Task description:
Extract every line of the listing that contains the string "perform", matching case exactly.

Data lines:
>>>
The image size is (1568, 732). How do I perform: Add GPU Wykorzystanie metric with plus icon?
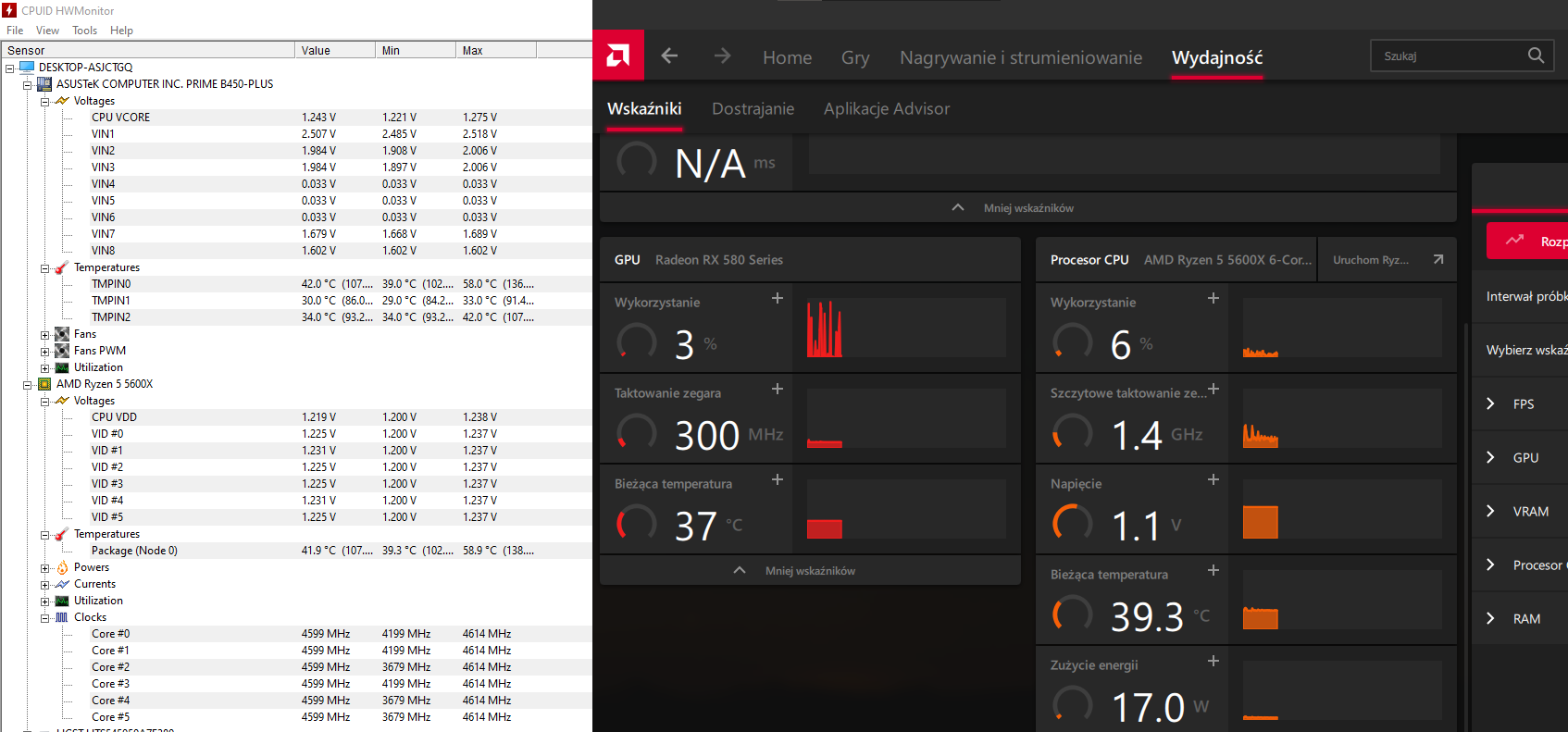pos(778,298)
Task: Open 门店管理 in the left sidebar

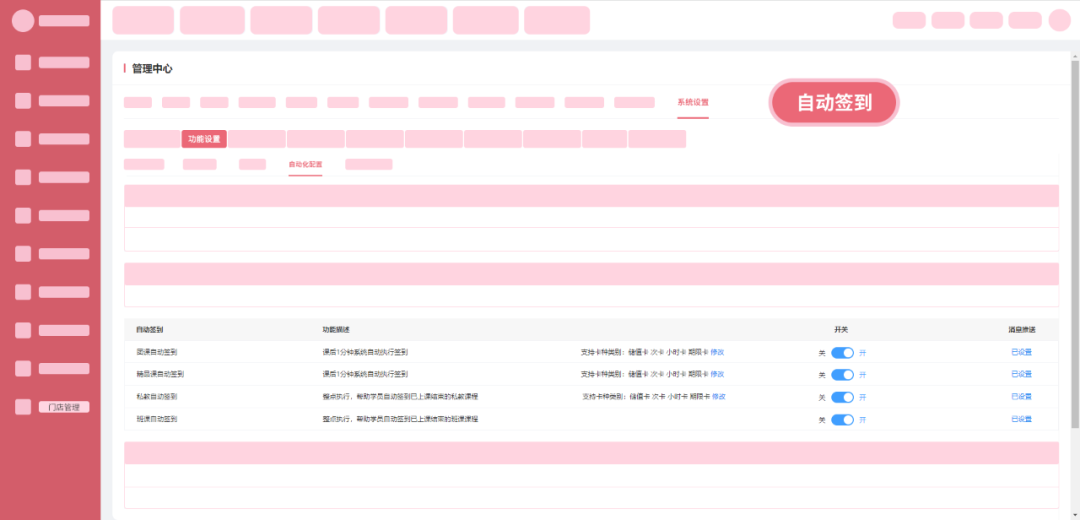Action: [65, 407]
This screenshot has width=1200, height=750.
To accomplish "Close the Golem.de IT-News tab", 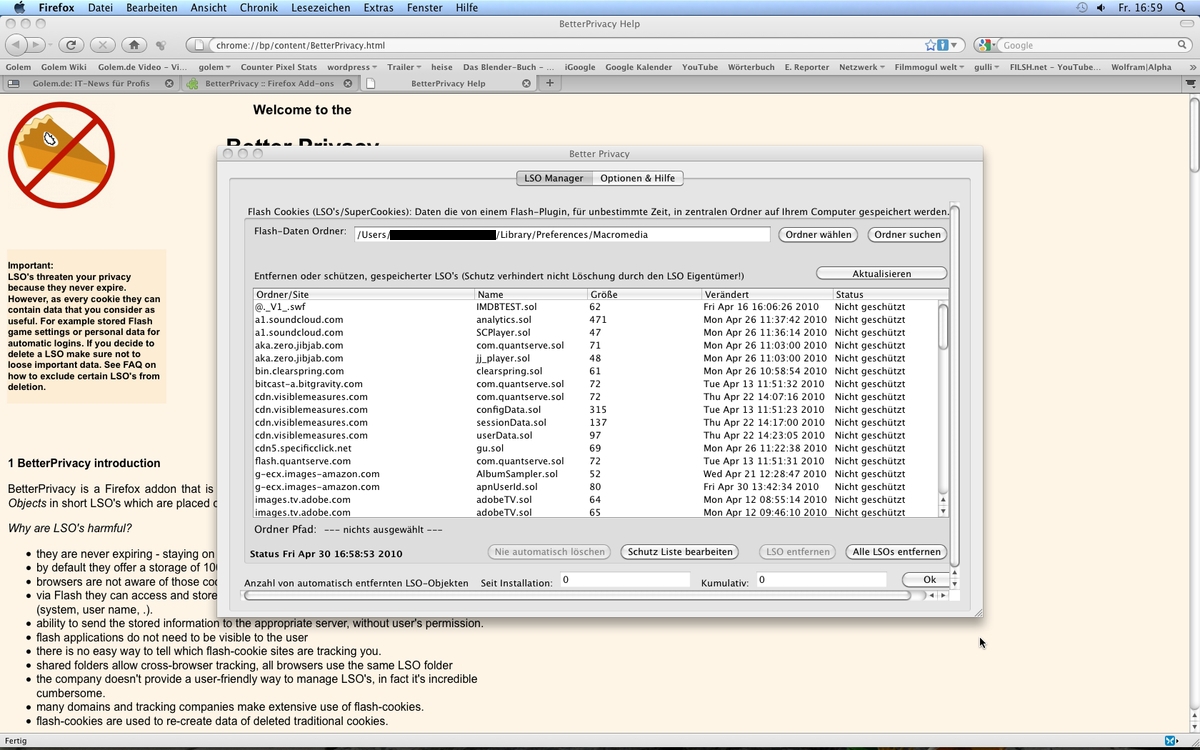I will click(171, 84).
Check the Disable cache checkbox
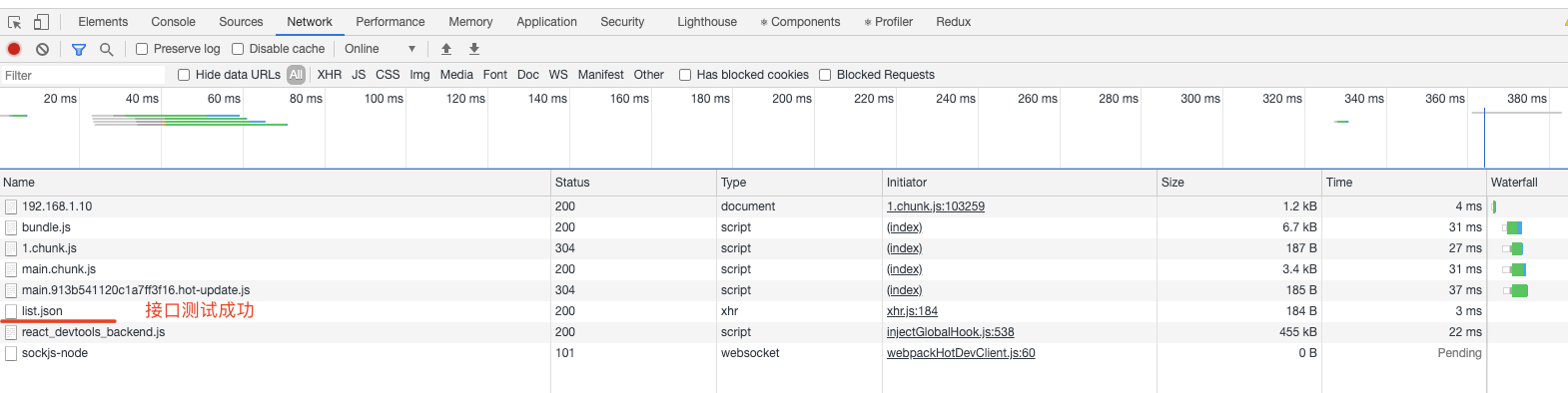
<<<
Answer:
The image size is (1568, 732). How do I perform: Add GPU Wykorzystanie metric with plus icon?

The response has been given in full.